黒糖を混ぜ込んでるんだと思われる、茶色でふわっふわのコッペパンに、白いミルククリームが挟んである、なんのひねりもない商品です。だけどこういうパンが結局おいしい。「あ、黒コッペある」と見かけてしまったら、まあ75%くらいの割合で購入しちゃってる気がする。半分は超えている。見たら負け、「買っちゃうかあ~」って思って買っちゃうことの方が断然多い。
この黒糖の香りがホンモノなのかどうか、という話も考え出すとキリがない気がしますね。香料とか、着色料とかでね、なんかそういう雰囲気を醸し出していることに気付かないでね、ああ、黒糖っぽいふんわりした甘さウマーって食っちゃってるけど、黒糖とかすーごい少ない割合なのかもしれない。
いや、今日はそれじゃないんだ。
そういう美味しいパンを食べるときに、ついつい牛乳を選んでしまったり、コーヒー、またはカフェオレを選びがち。なんかねー、食べ合わせが最高でどうしようもなく誘われてしまって、また誘惑に負けてしまう。ああ、買っちゃったー、ウマい。あーあ。である。
いや、べつに後悔してるわけじゃないんだけど、いつもこのパターンで購入をしてしまっているなーと思ったりして。今日はその中でも、「今日はね、なんか濃い牛乳がね、飲みたいね、うん。濃いやつがね。」っていう日って誰しもあったりするのでしょうか。ぼくは今日がその日でした。
そんなわけでオハヨー乳業の「濃」を買ってみたのでした。そりゃもう、成分無調整どころかガッツリ調整してます。脂肪分3.6%とかが多い中で、4.4%ですよ、全然濃度が違う。人工的に水分を抜いてるんですって、丁寧にわざわざパッケージに書いてあるんでね。
そこで、そのパッケージに「ホンモノは、おいしい。」って書いてあったのが猛烈に気になったのです。
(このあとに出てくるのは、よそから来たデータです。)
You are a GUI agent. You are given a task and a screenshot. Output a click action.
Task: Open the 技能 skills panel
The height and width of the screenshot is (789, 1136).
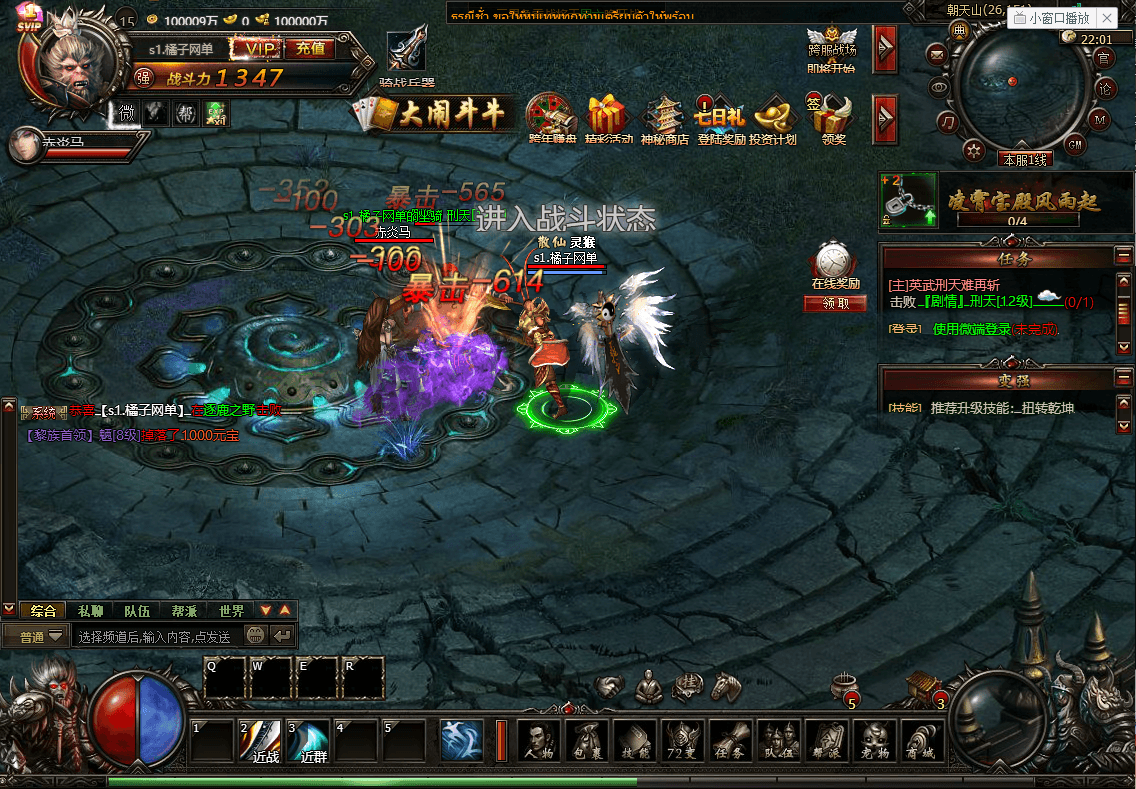636,742
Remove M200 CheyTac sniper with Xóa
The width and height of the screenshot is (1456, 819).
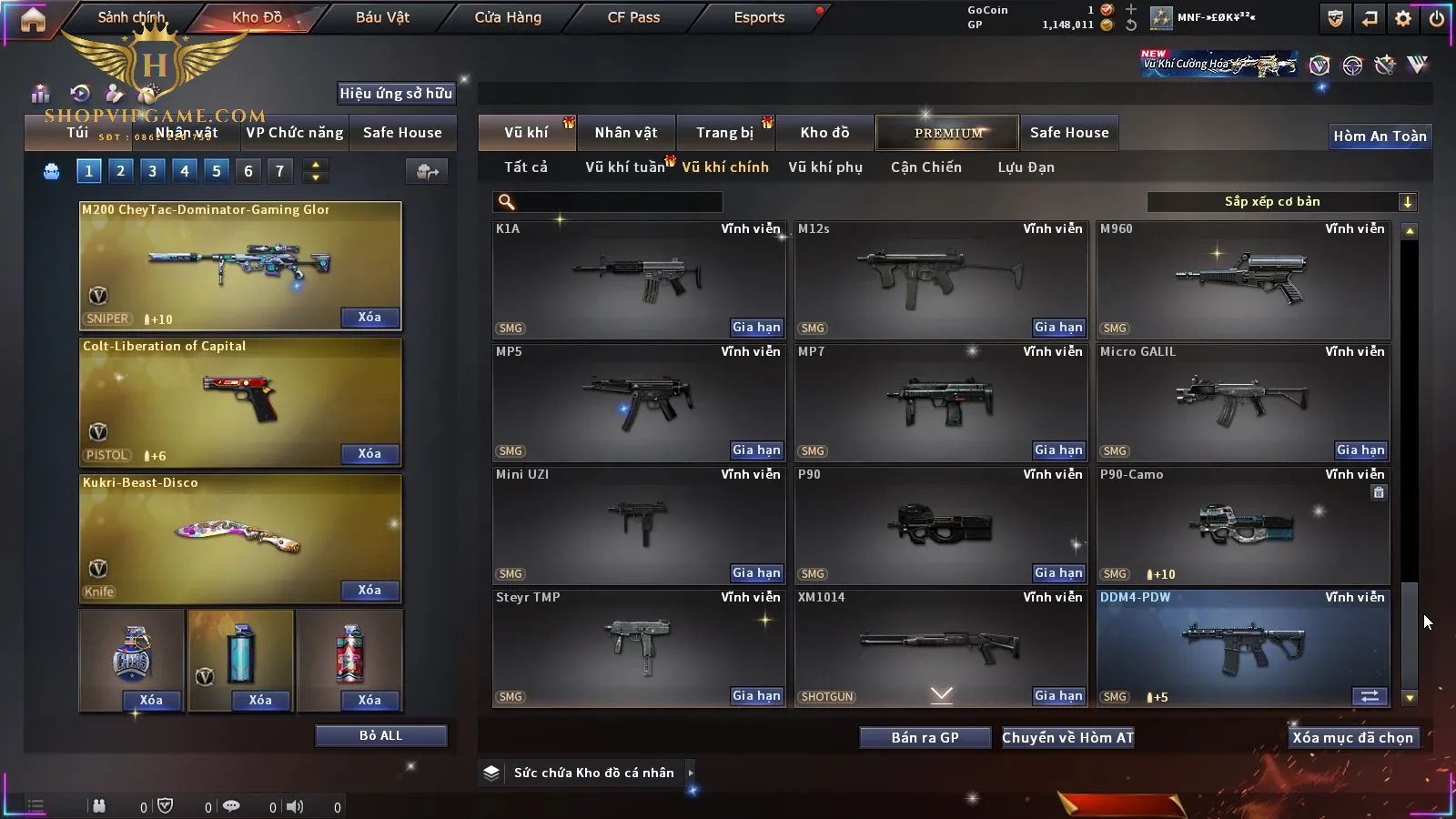pos(369,318)
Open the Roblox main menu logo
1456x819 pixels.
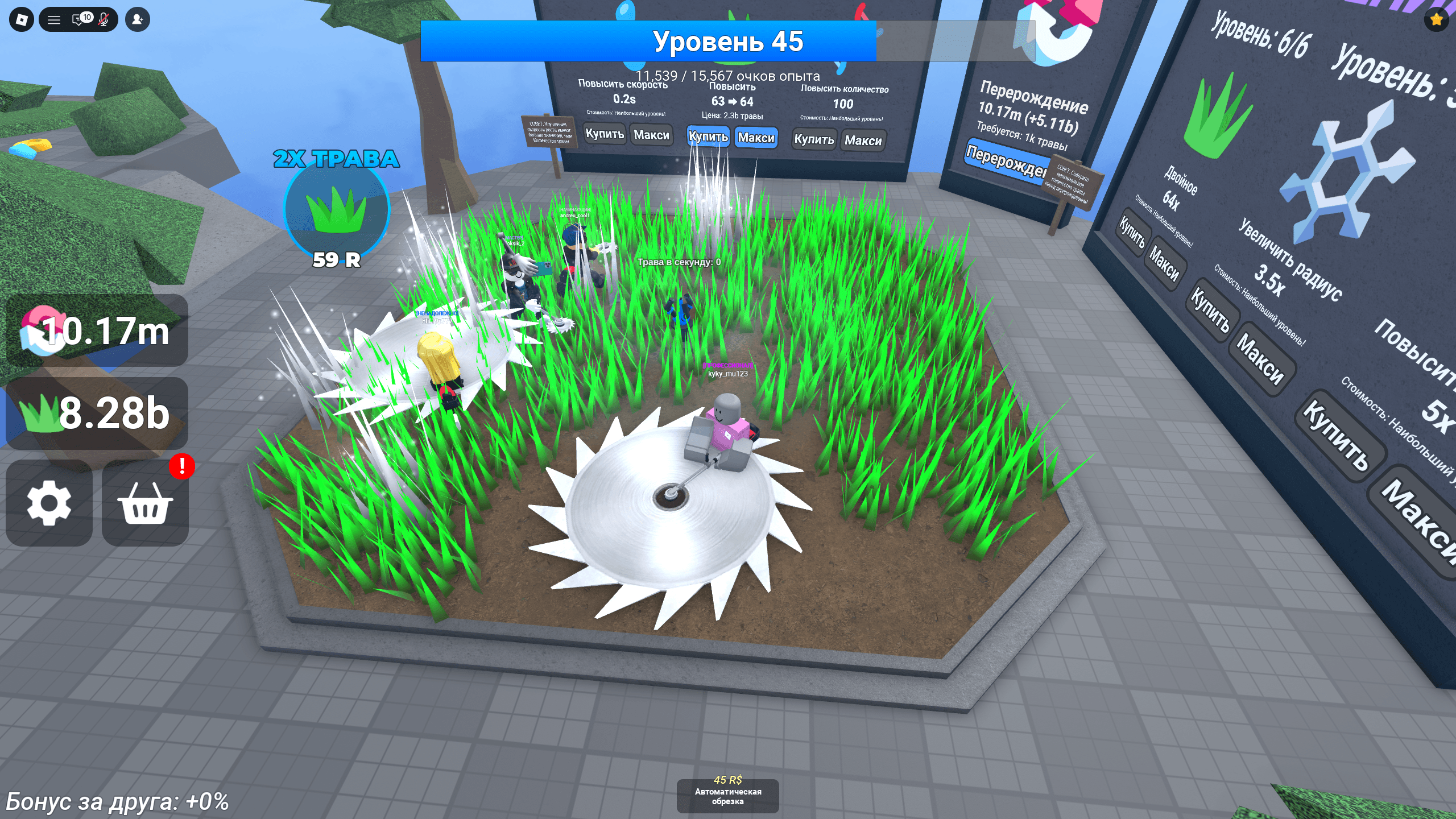[x=22, y=20]
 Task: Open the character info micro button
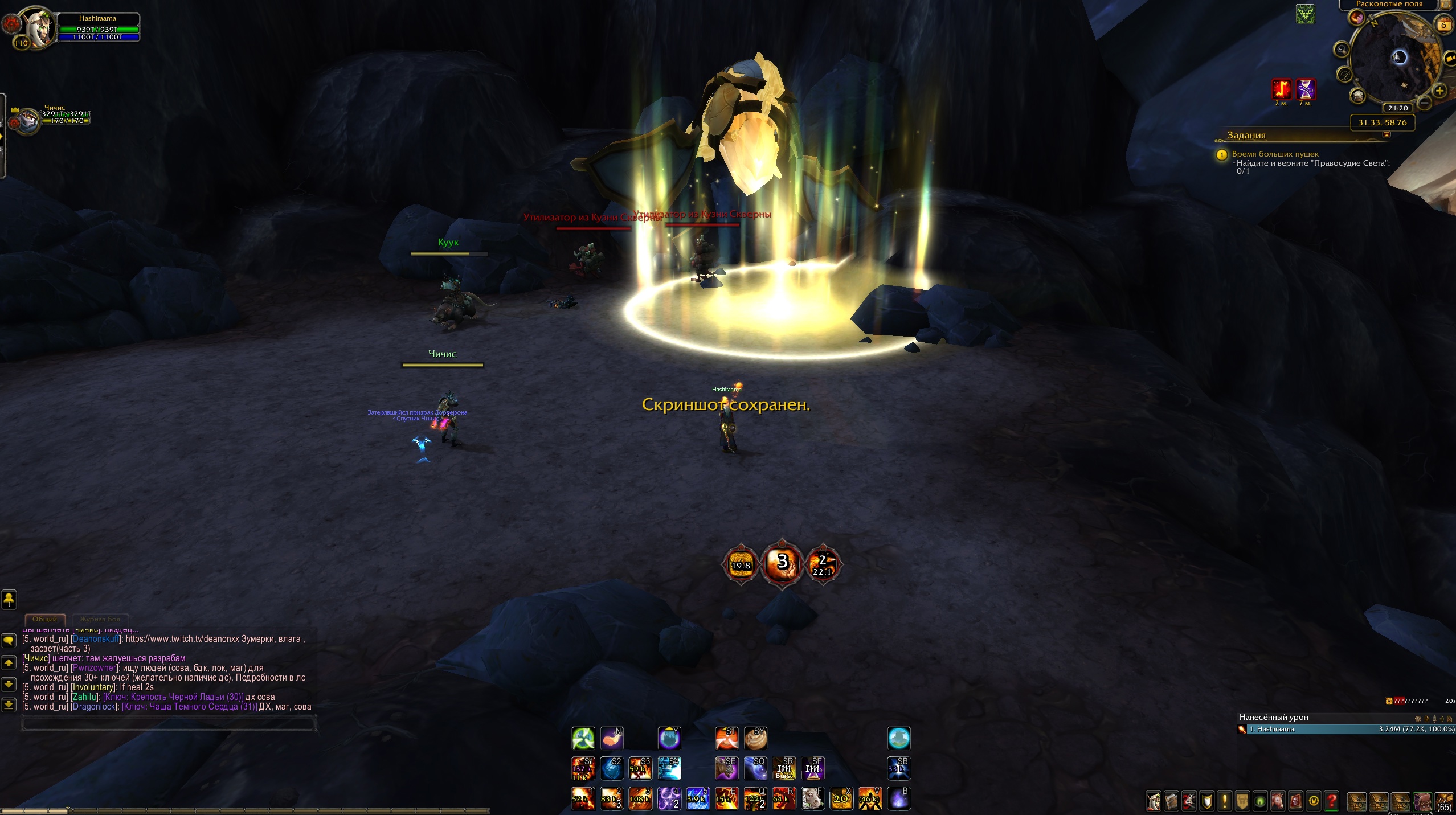tap(1154, 801)
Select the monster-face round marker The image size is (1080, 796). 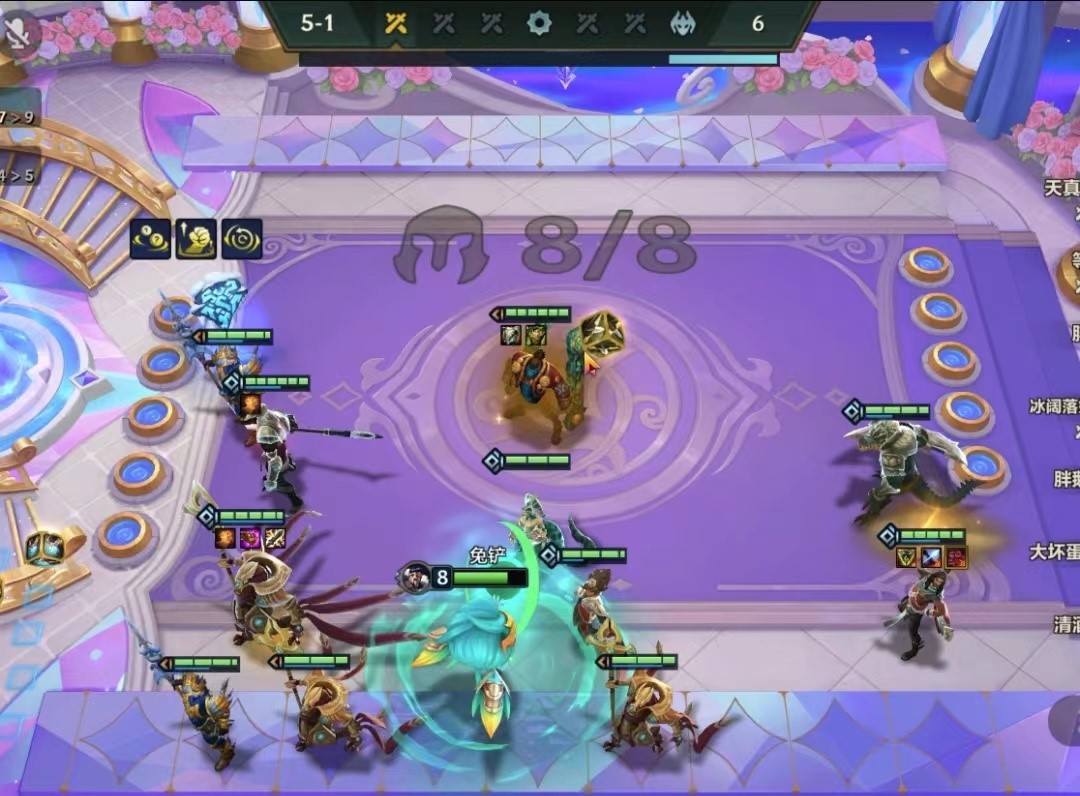pyautogui.click(x=684, y=23)

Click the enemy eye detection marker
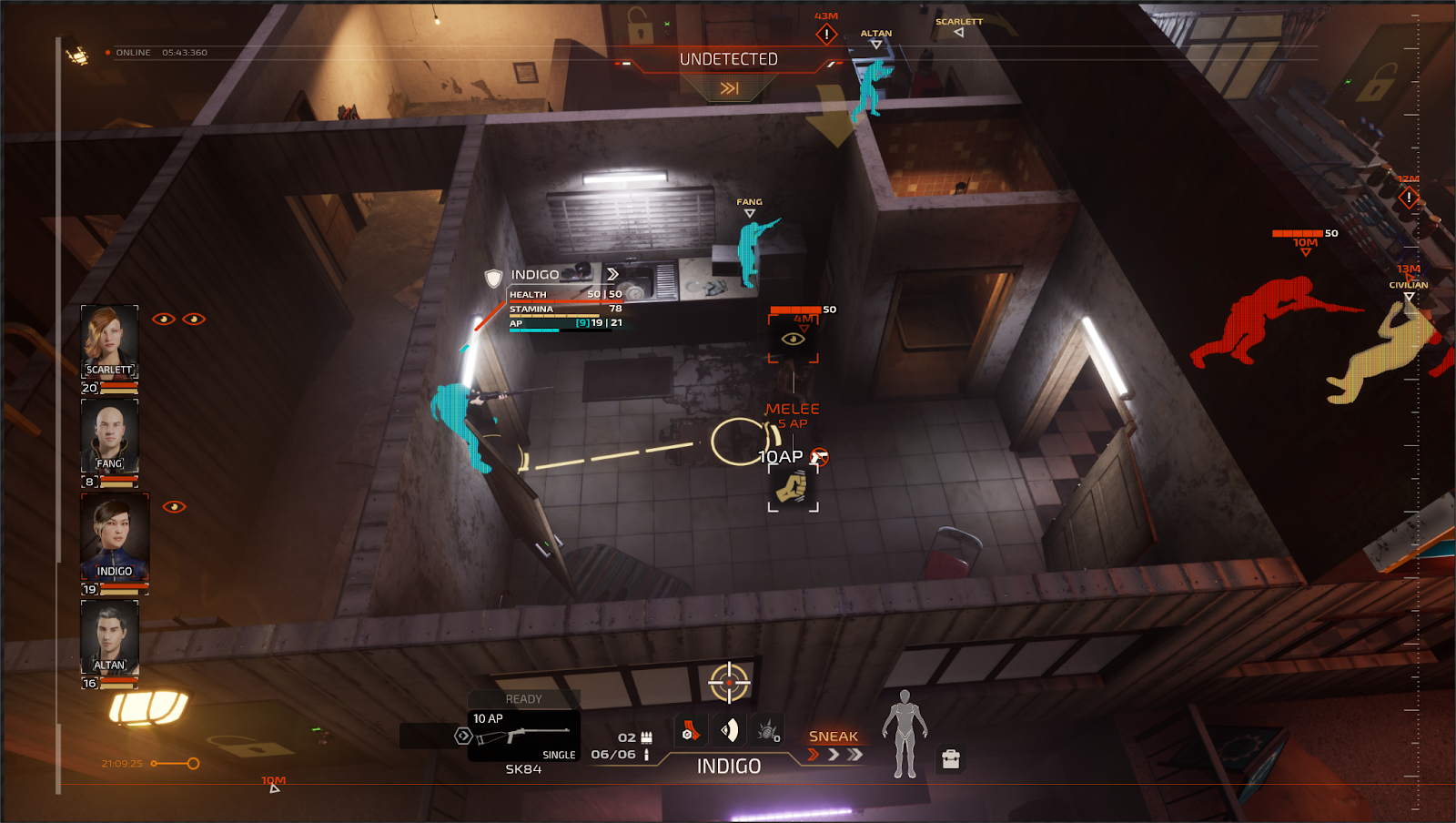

え、ホンモノはおいしいってことで、この成分調整している牛乳は、無調整牛乳と比べると、調整してあるので、ホンモノとしてはどうでしょうか。ホンモノでしょうか。いや、おいしいですけど。
っていう葛藤が生まれて、「ホンモノは、おいしい。」ってなると、おいしいからと言ってホンモノだとも言い切れないけどね、それでもホンモノはおいしいってここに書くことにいくらか意味はあるんだよなと。調整した牛乳がホンモノじゃないってわけじゃないし、オハヨー乳業が出した調整牛乳とそれを模したニセモノがあったとして、これはホンモノのオハヨー乳業の調整牛乳なので自信もってます、おいしいです。ってこともいえる。
そうだ。囚われていたのだ。無調整がホンモノちゃうの?と思った僕が、調整牛乳と無調整牛乳の間に囚われてしまったのだ。それに気づいた。
だれも、誰かを囚われる意図など持ってなかったのに、僕は勝手に調整と無調整のあいだに囚われてしまって「むむ」って思ったのだ。そういうことってある。どうでもいいことに囚われてしまうことってある。
パンと牛乳の相性の良さがそれで揺らぐわけでもないのに、だ。